**The data**
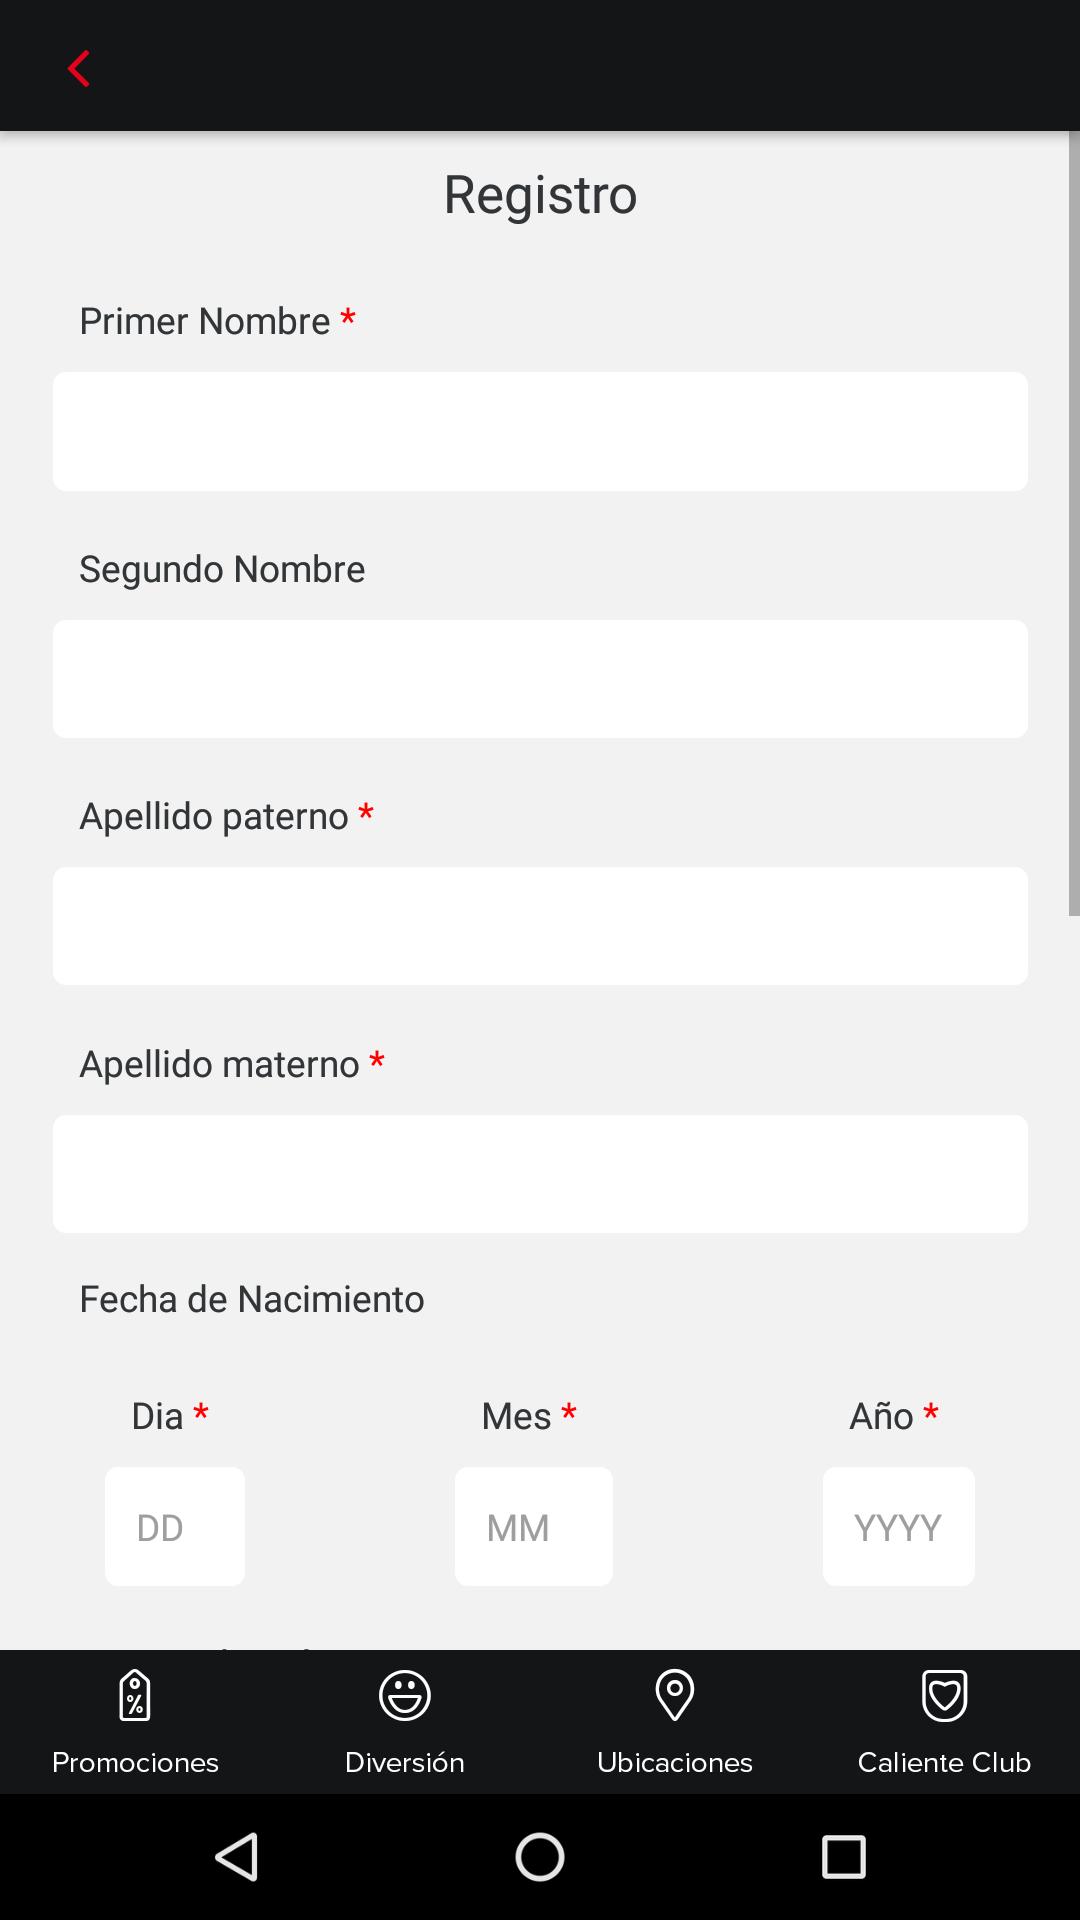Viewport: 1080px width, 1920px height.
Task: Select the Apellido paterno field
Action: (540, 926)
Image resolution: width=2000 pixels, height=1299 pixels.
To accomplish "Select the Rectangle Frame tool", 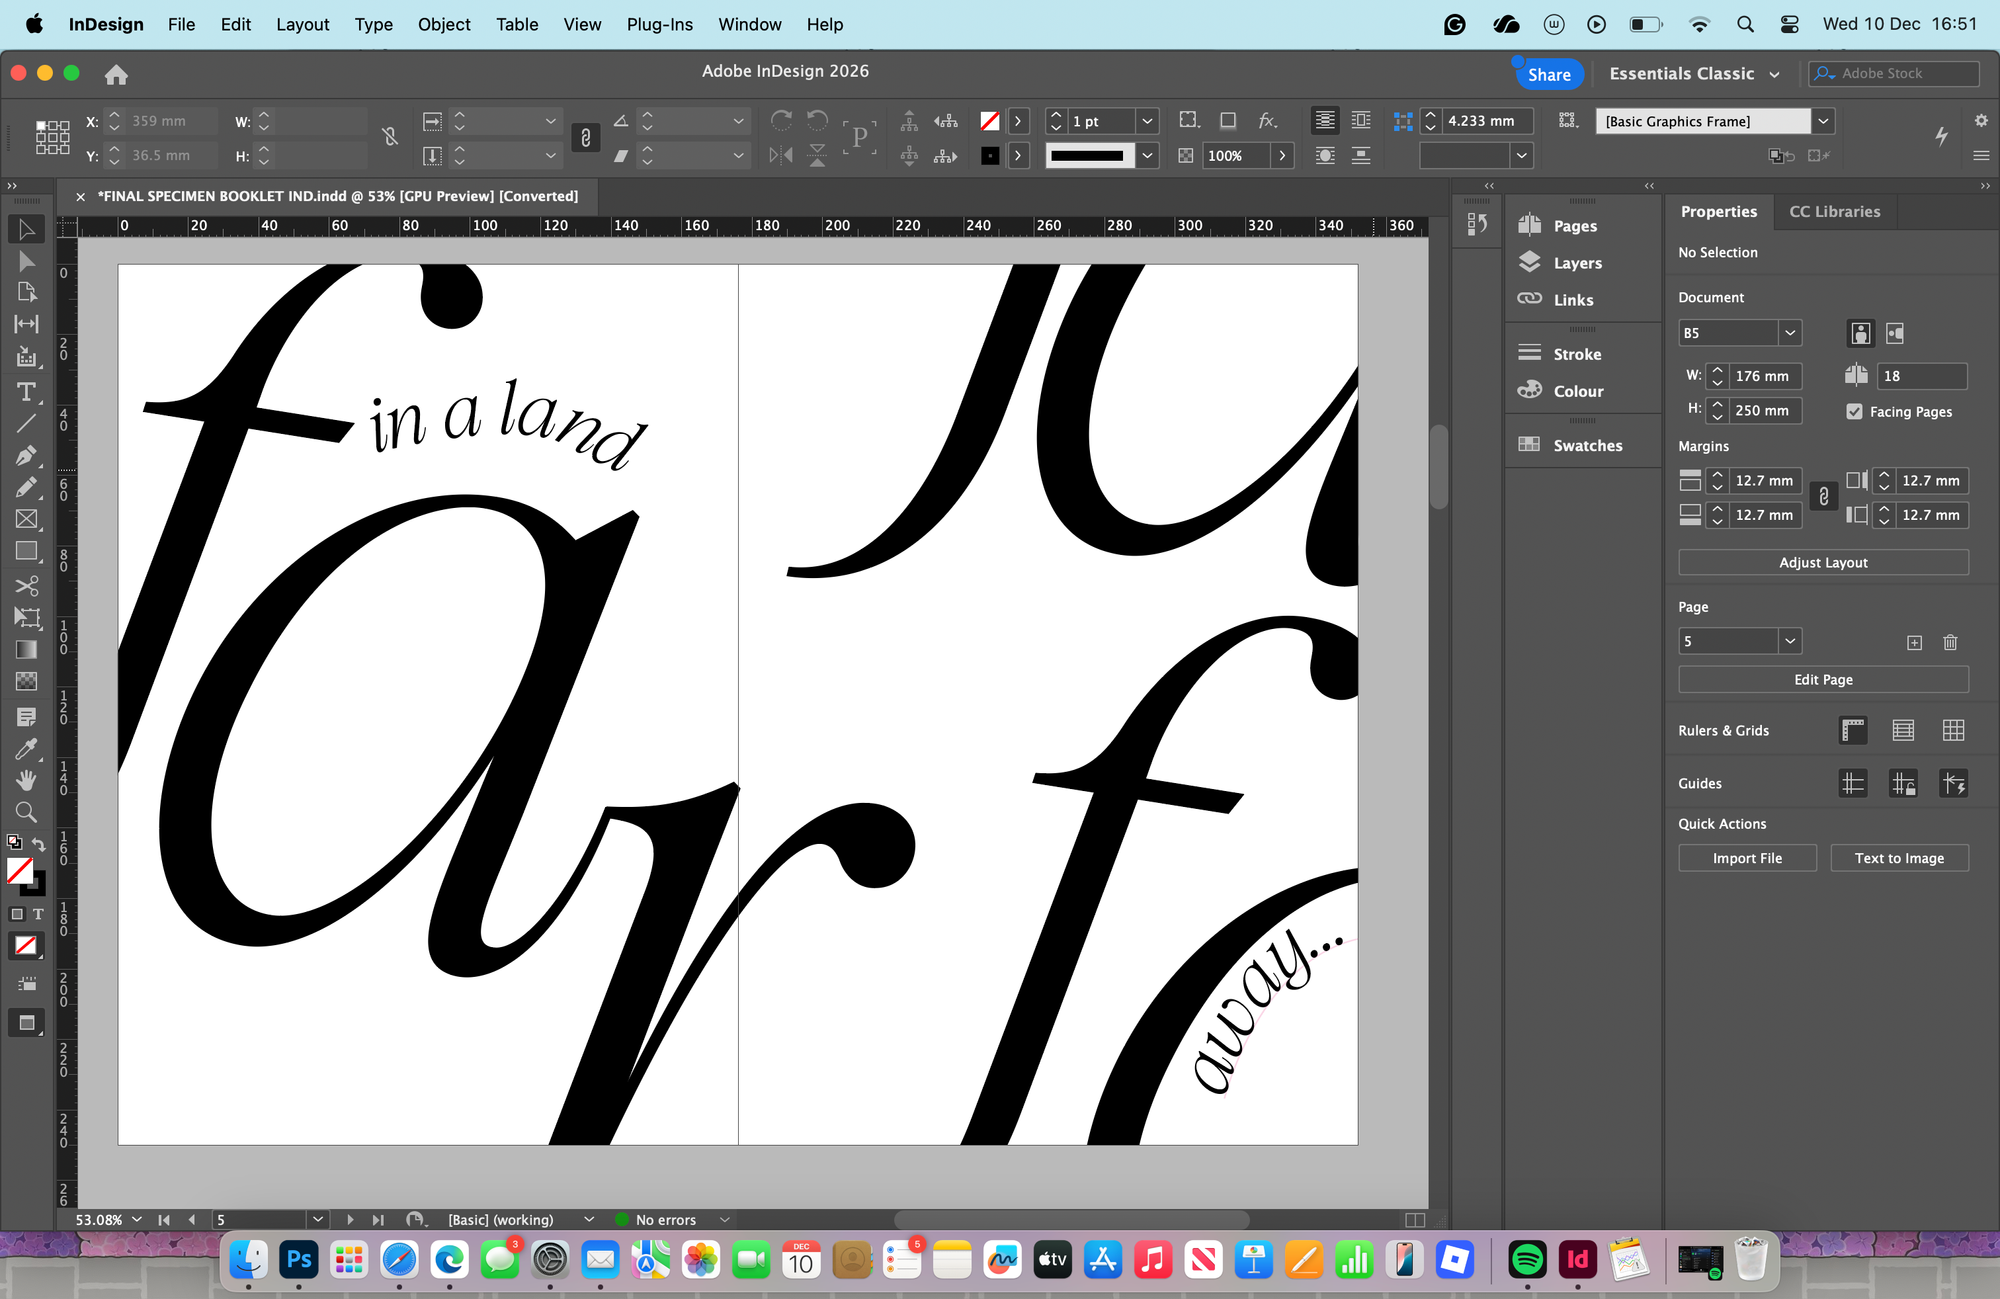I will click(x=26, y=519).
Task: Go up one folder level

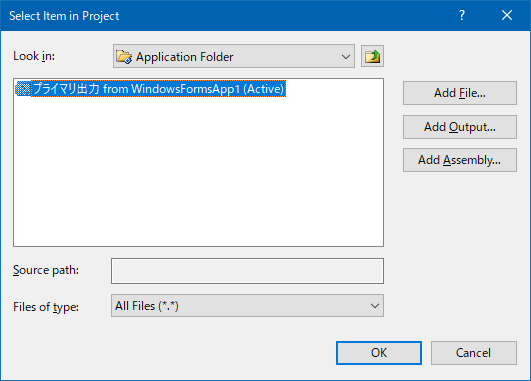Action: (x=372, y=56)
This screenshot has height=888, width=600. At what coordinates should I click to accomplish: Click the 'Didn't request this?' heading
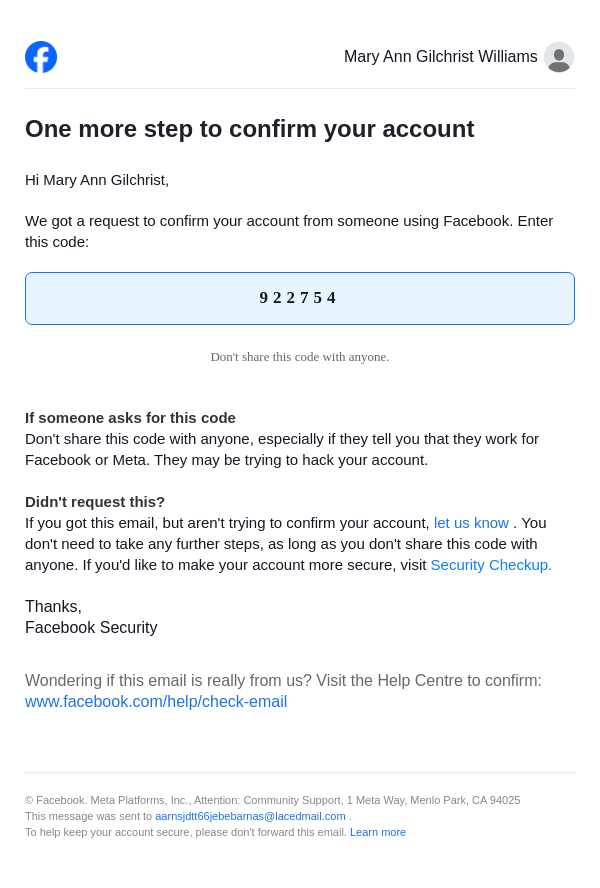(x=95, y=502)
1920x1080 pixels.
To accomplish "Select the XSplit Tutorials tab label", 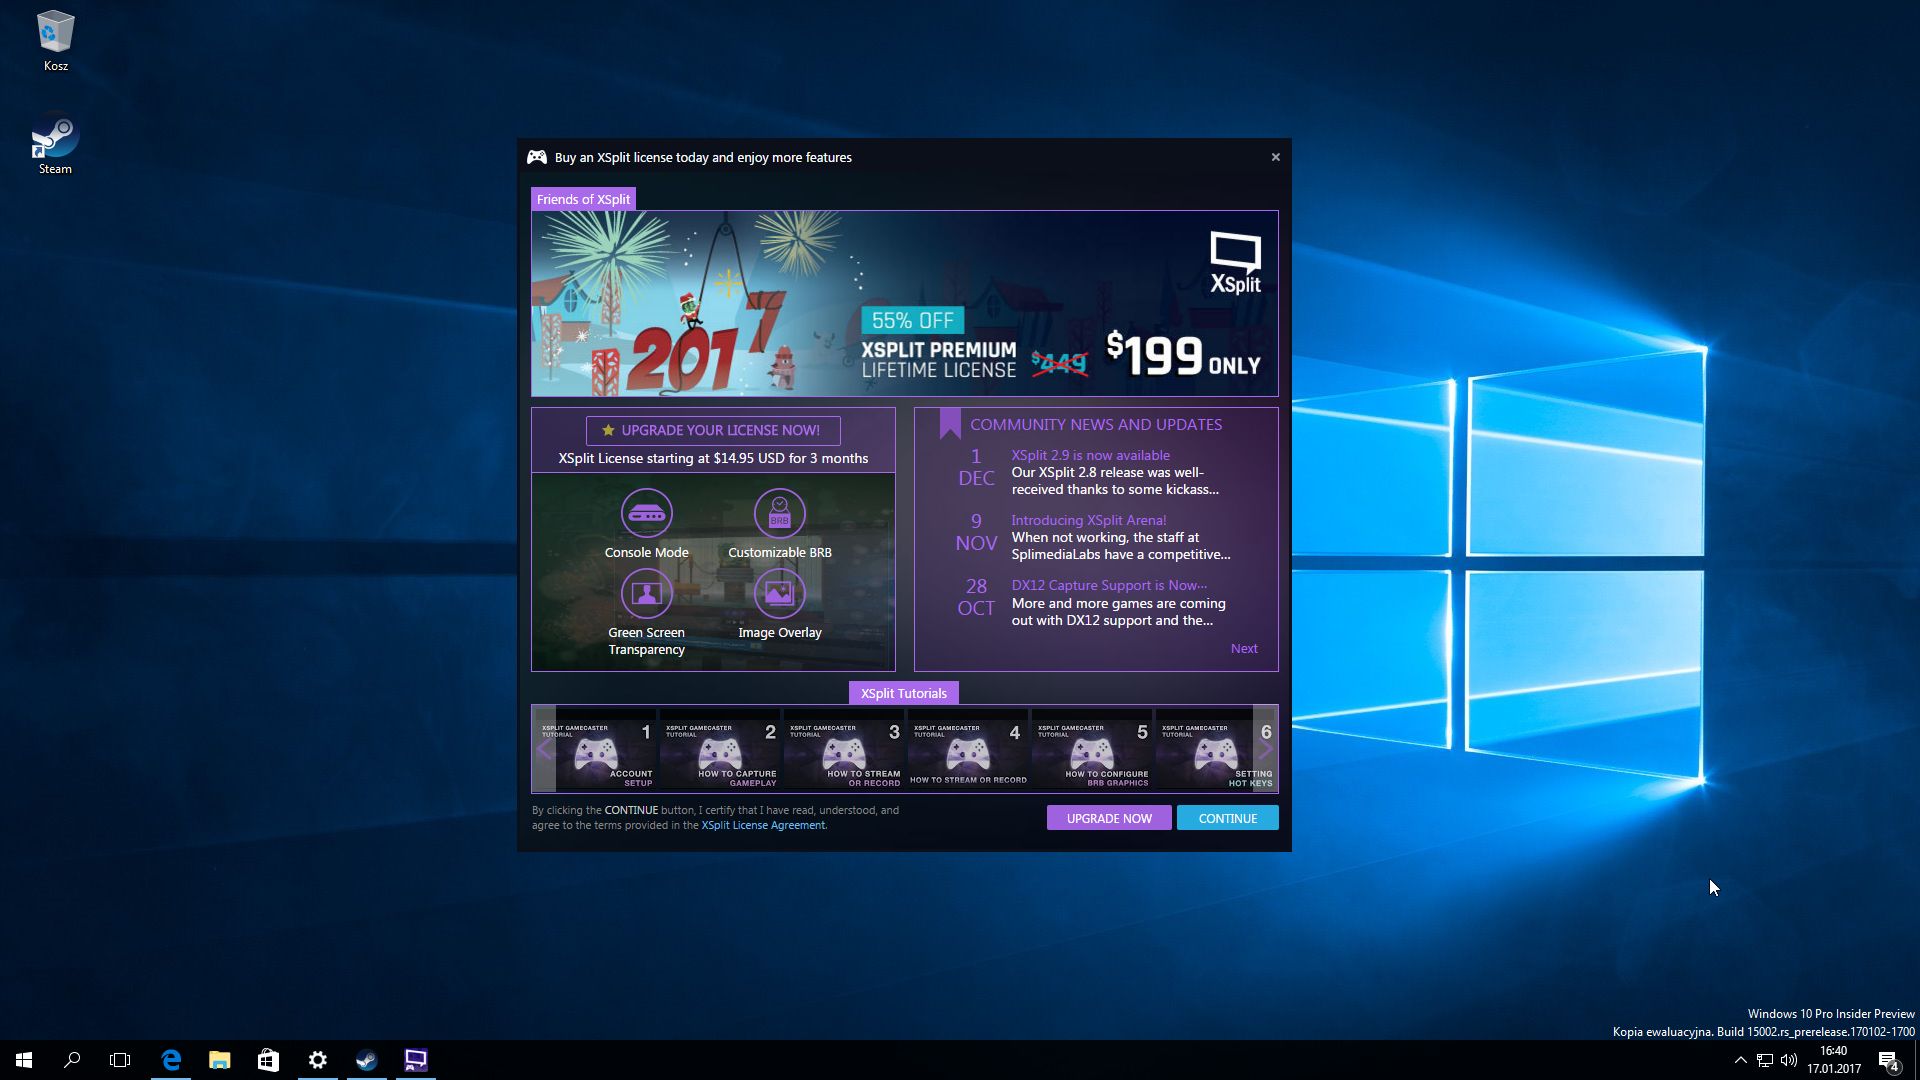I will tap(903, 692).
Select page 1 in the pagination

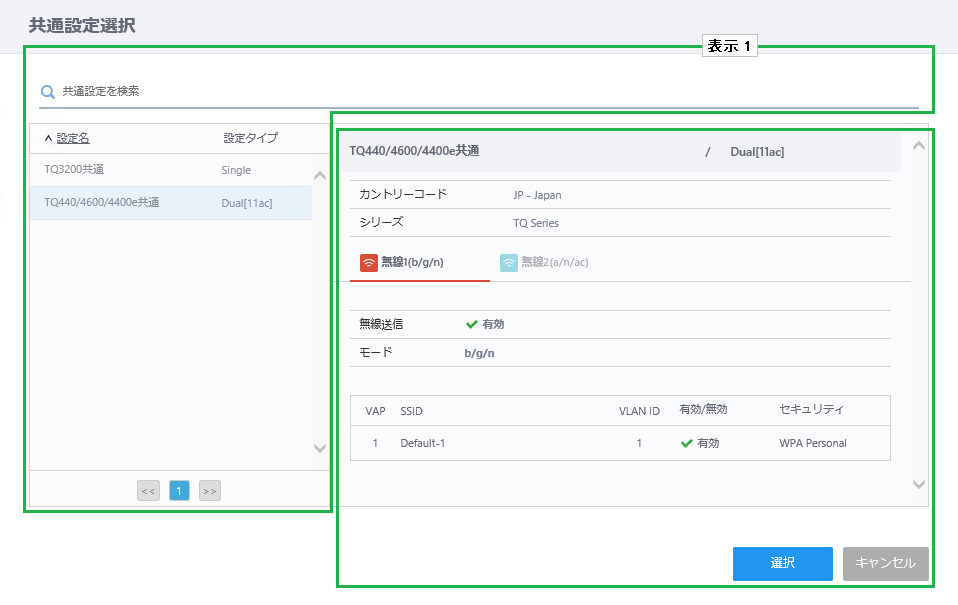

**Exercise description**
Find each line in the records above that contains the string "pixels", matching case, and copy those lines in full.

**Solution for this exercise**
Image resolution: width=2000 pixels, height=1299 pixels.
1920x1080 pixels.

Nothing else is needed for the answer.